Input rows:
- - - - - - -

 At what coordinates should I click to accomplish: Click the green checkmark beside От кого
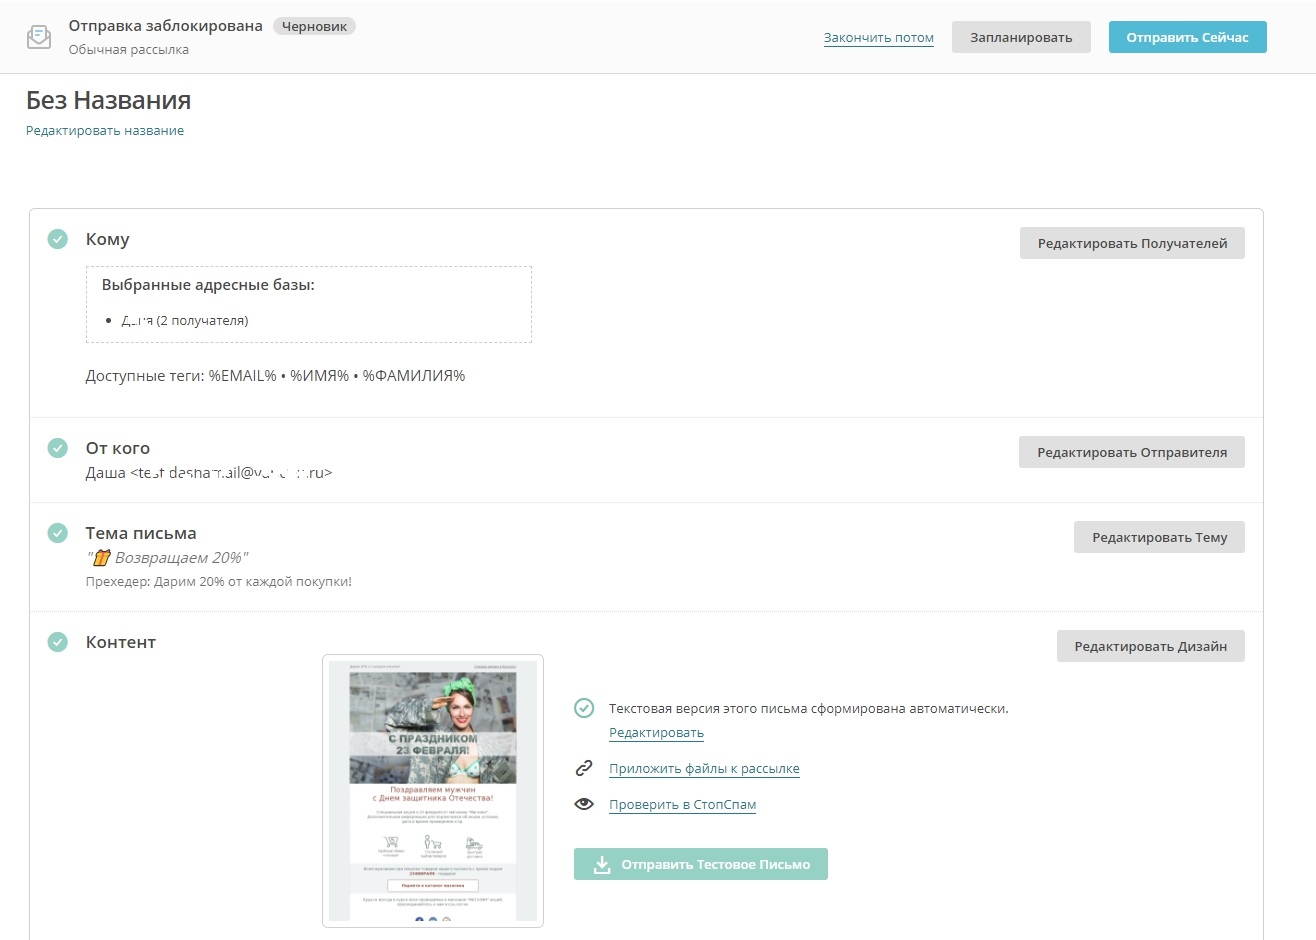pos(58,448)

- - - - - - -

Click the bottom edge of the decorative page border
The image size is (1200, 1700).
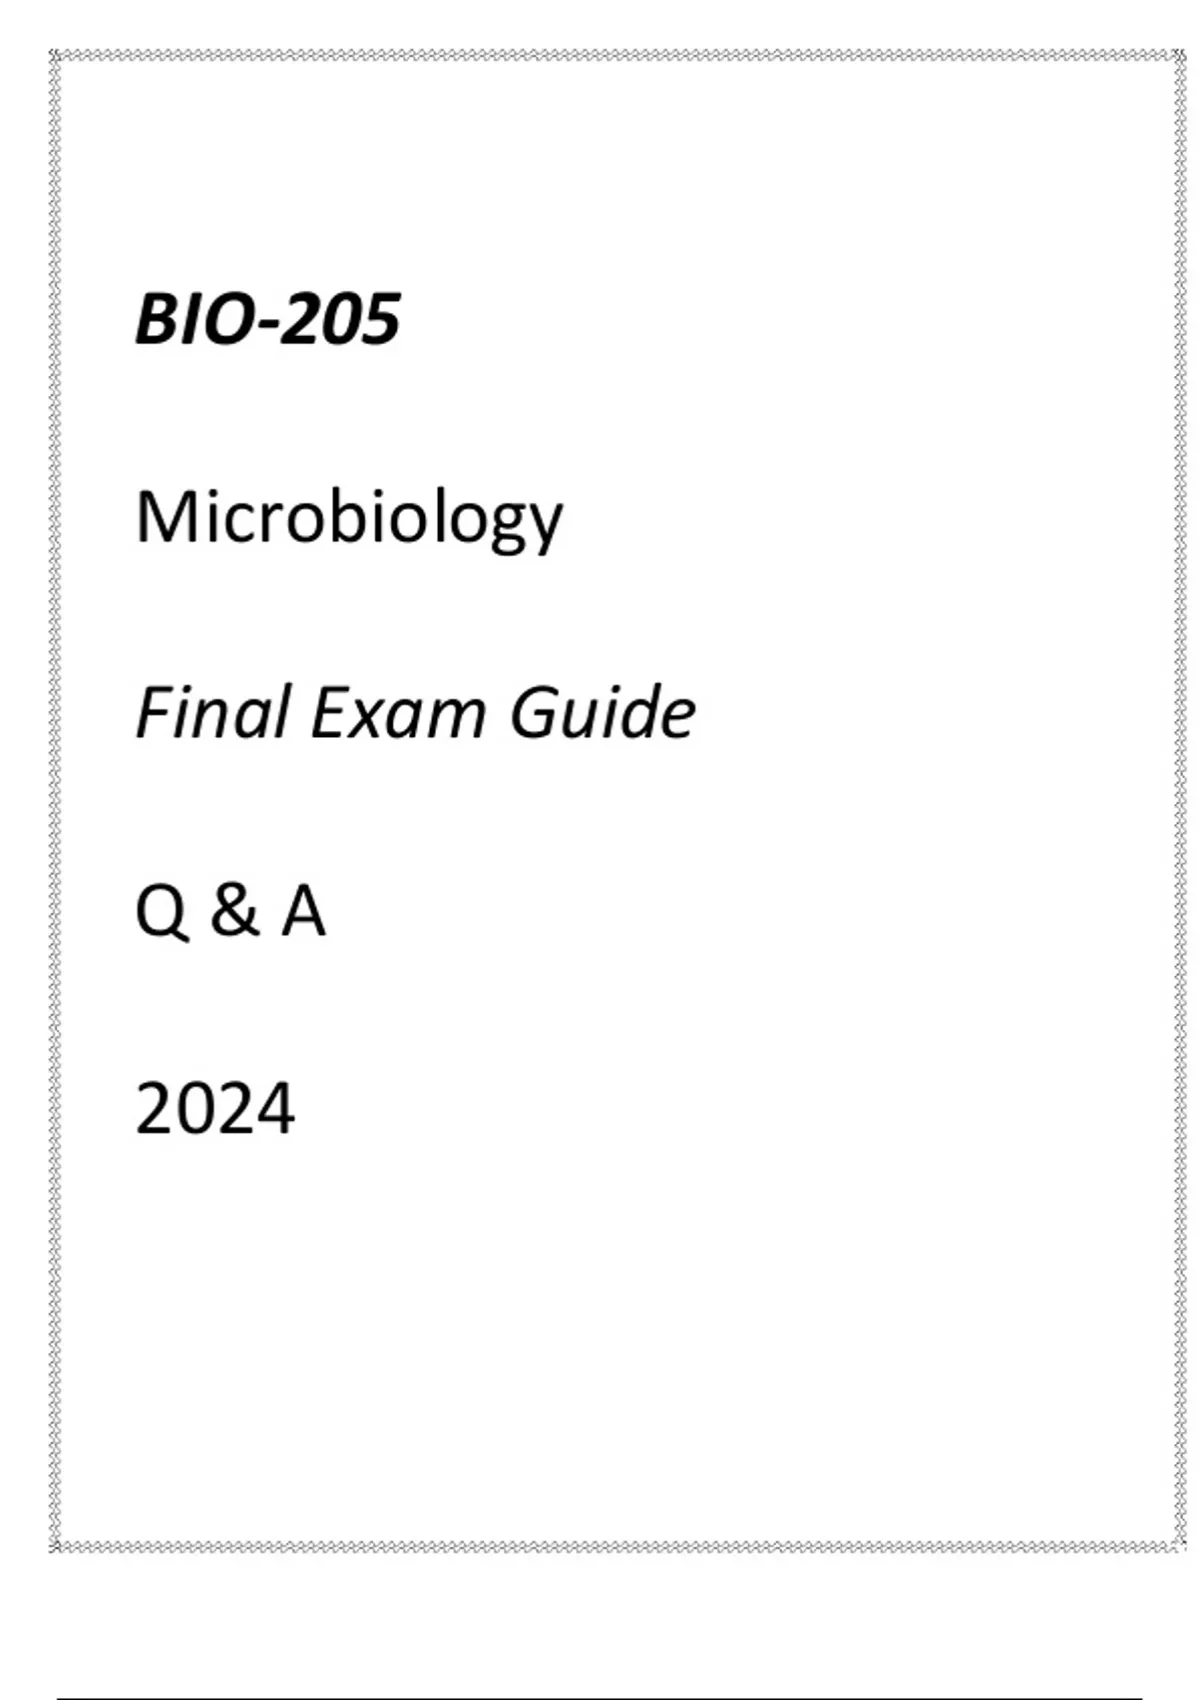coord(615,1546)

- - - - - - -

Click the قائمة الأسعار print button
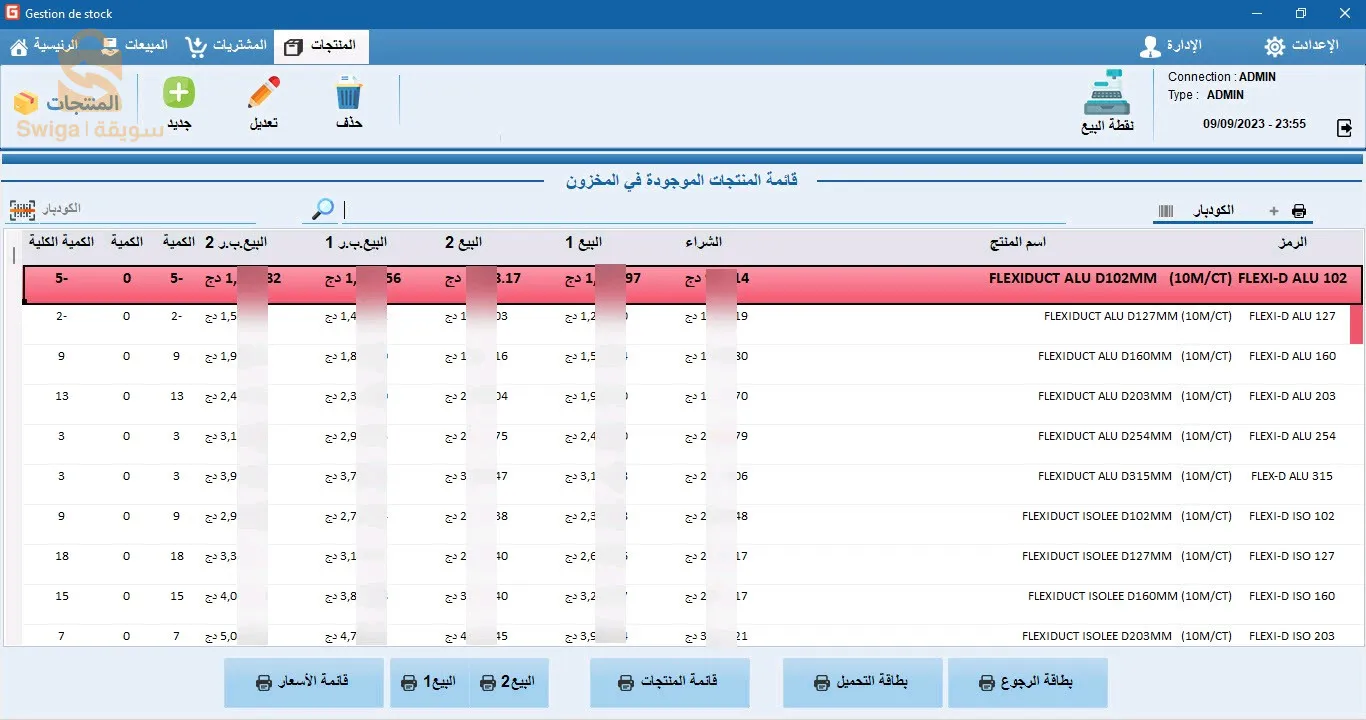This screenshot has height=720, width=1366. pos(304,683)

- - - - - - -

Return the entries verbatim from the line with "At what coordinates" up to and including the line with "pos(58,448)", leaving out the pictures.

 At what coordinates should I click to accomplish: Click the green checkmark beside От кого
pos(58,448)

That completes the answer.